→ EXERCISE TEXT
= = =

What You Need to Know
About Hiring Your Spouse

Did you know that hiring your spouse could actually create tax benefits for you?

If you own your own business and operate as a proprietorship or partnership (wherein your spouse is not a partner), one of the smartest tax moves you can make is hiring your spouse to work as your employee. 

But the tax savings may be a mirage if you don’t pay your spouse the right way. And the arrangement is subject to attack by the IRS if your spouse is not a bona fide employee.

Here are four things you should know before you hire your spouse that will maximize your savings and minimize the audit risk.

1. Pay benefits, not wages

The way to save on taxes is to pay your spouse with tax-free employee benefits, not taxable wages. Benefits such as health insurance are fully deductible by you as a business expense, but not taxable income for your spouse. 

Also, if you pay a spouse only with tax-free fringe benefits, you need not pay payroll taxes, file employment tax returns, or file a W-2 for your spouse. 

2. Establish a medical reimbursement arrangement

The most valuable fringe benefit you can provide your spouse-employee is reimbursement for health insurance and uninsured medical expenses. You can accomplish this through a 105-HRA plan if your spouse is your sole employee, or an Individual Coverage Health Reimbursement Account (ICHRA) if you have multiple employees.

3. Provide benefits in addition to health coverage

There are many other tax-free fringe benefits you can provide your spouse in addition to health insurance, including education related to your business, up to $50,000 of life insurance, and de minimis fringes such as gifts. 

4. Treat your spouse as a bona fide employee

For your arrangement to withstand IRS scrutiny, you must be able to prove that your spouse is your bona fide employee. You’ll have no problem if:

  • you are the sole owner of your business,
  • your spouse does real work under your direction and control and keeps a timesheet,
  • you regularly pay your spouse’s medical and other reimbursable expenses from your separate business checking account, and
  • your spouse’s compensation is reasonable for the work performed.

= = =

→ DATA SECTION
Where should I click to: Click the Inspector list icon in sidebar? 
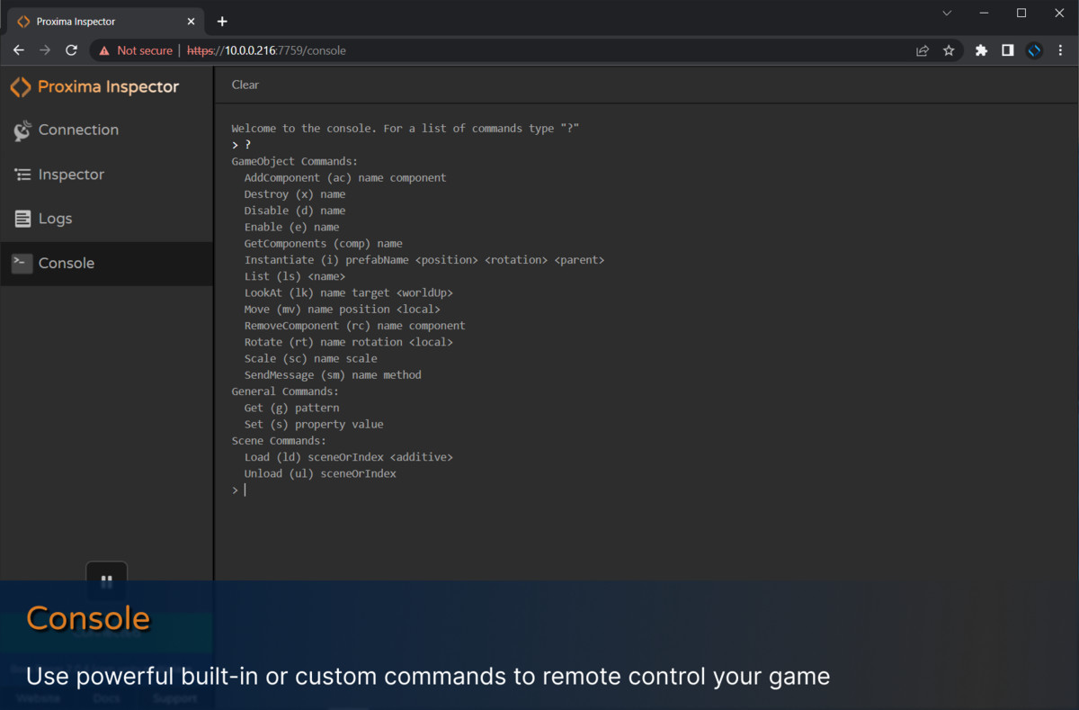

= = =

→ WHAT TO DO
Give every numbered section heading in the article on hiring your spouse, in order.

→ SOLUTION TO THIS PROBLEM
1. Pay benefits, not wages
2. Establish a medical reimbursement arrangement
3. Provide benefits in addition to health coverage
4. Treat your spouse as a bona fide employee